Судьба высокая «Авроры» | страница 124
Курсанты, покинув крейсер, построились у стенки в колонну, взяли шаг ноги взлетали носок к носку, каблуки разом ударили по брусчатке, запевала затянул песню: «Если завтра война, если завтра в поход…»
Песня не успела набрать силу, ее не успели подхватить уже сделавшие глубокий вдох шеренги курсантов — прозвучала резкая команда: «Отставить!»
Тем, кто стоял на палубе, непонятно было, почему недовольный командир оборвал так уверенно и привычно начатую песню. Первым догадался старшина второй статьи Николай Кострюков:
— Правильно сделал. «Если завтра война…» Какое там «завтра», если она сегодня пришла. Нужна новая песня…
Колонна курсантов удалялась без песни, ее провожали взглядами горожане, и здесь, у стенки, трое мужчин, возившихся с парусами на яхте спортобщества «Буревестник», тоже провожали взглядами курсантов, словно до этого ни разу не видели их, отбивающих шаг в тихом Ораниенбауме. И моряки на «Авроре», слышавшие реплику Кострюкова, задумались: такая хорошая песня, еще вчера ее пели, и сразу устарела…
А вокруг все, кажется, было по-прежнему: и ясное небо, без единого облачка, и штиль в заливе. В хороший день Кронштадт, отлично видный из Ораниенбаума, представлялся особенно близким. Невооруженный глаз различал кирпичные трубы морзавода, доки с их надстройками и кранами, кронштадтский собор, громаду линкора «Марат», стоявшего на рейде.
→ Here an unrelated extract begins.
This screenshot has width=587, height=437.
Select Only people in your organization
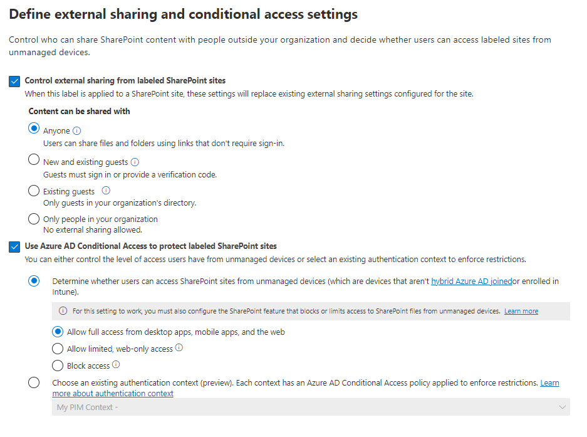pyautogui.click(x=34, y=219)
Среди прочих судов он возвышался, как Гулливер среди лилипутов, и моряки, даже бывалые, которым довелось слышать раскалывающий небо гул его орудий, произносили короткое слово «Марат» нараспев, вкладывая в него почтение к этому плавучему гиганту: «Ма-р-а-ат».
В Ораниенбаумской гавани царило обычное оживление. Молодцевато, на большой скорости входили «КМ» — катера-малютки и тральщики. Командиры на мостиках глядели лихо, с морским шиком сбив чуть набок фуражки с высокой тульей. Вслед за катерами вход в гавань затягивал противоминной и противолодочной сетью старенький, потемневший от копоти, смахивающий на чугунный утюг буксирчик. Голос его тоже был старческий, сипловатый, накрененная труба выбрасывала дым не вверх, а немного в сторону.
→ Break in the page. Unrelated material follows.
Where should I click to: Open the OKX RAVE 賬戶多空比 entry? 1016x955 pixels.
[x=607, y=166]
Как бы там ни было, но буксирчик уже нес службу, продиктованную военным временем.
На «Авроре», по-прежнему мирной, с зачехленными орудиями, пока неясно представляли себе, какие новые задачи будет решать крейсер. Курсантов, проходивших на корабле практику, отозвали. А что ждет команду?
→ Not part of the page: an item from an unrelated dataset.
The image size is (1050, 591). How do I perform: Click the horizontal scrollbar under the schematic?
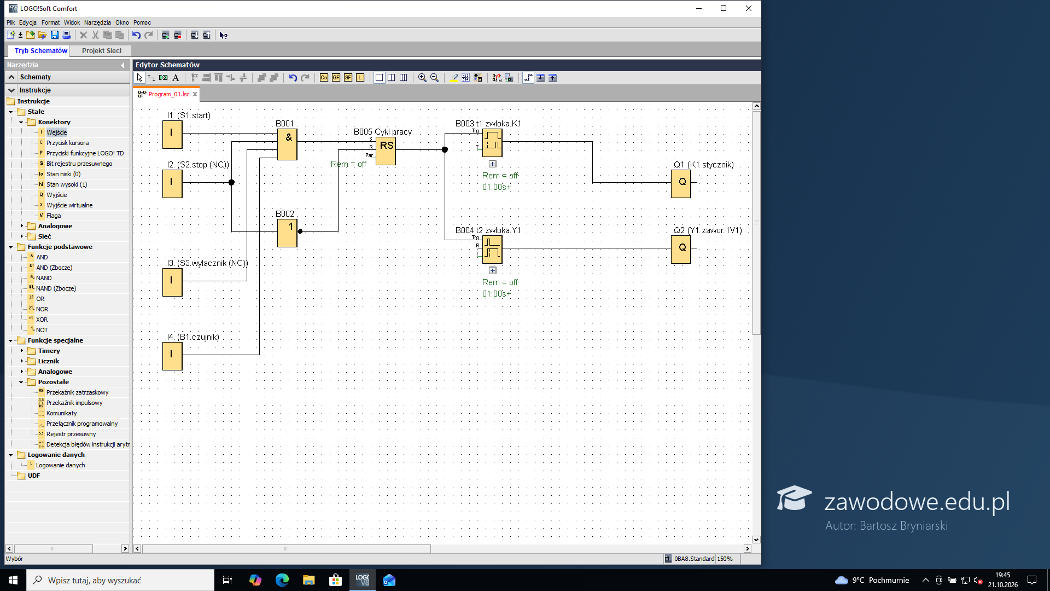[x=286, y=549]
Палуба, если у моряков выпадала досужая минута, не пустовала. Корабельные пророки — что за крейсер без пророков! — обычно курили, комментировали прочитанное и услышанное, а сегодня пытались заглянуть в будущее, предсказать завтрашний день. Командир отделения трюмных машинистов Николай Кострюков перед самой войной готовился к демобилизации. Общительный и компанейский, он не раз на полубаке рассказывал, как вернется к себе на Урал, как войдет в дом, сверкая надраенными пуговицами и нагрудным знаком, какого там, на Урале, пожалуй, и видеть не видывали.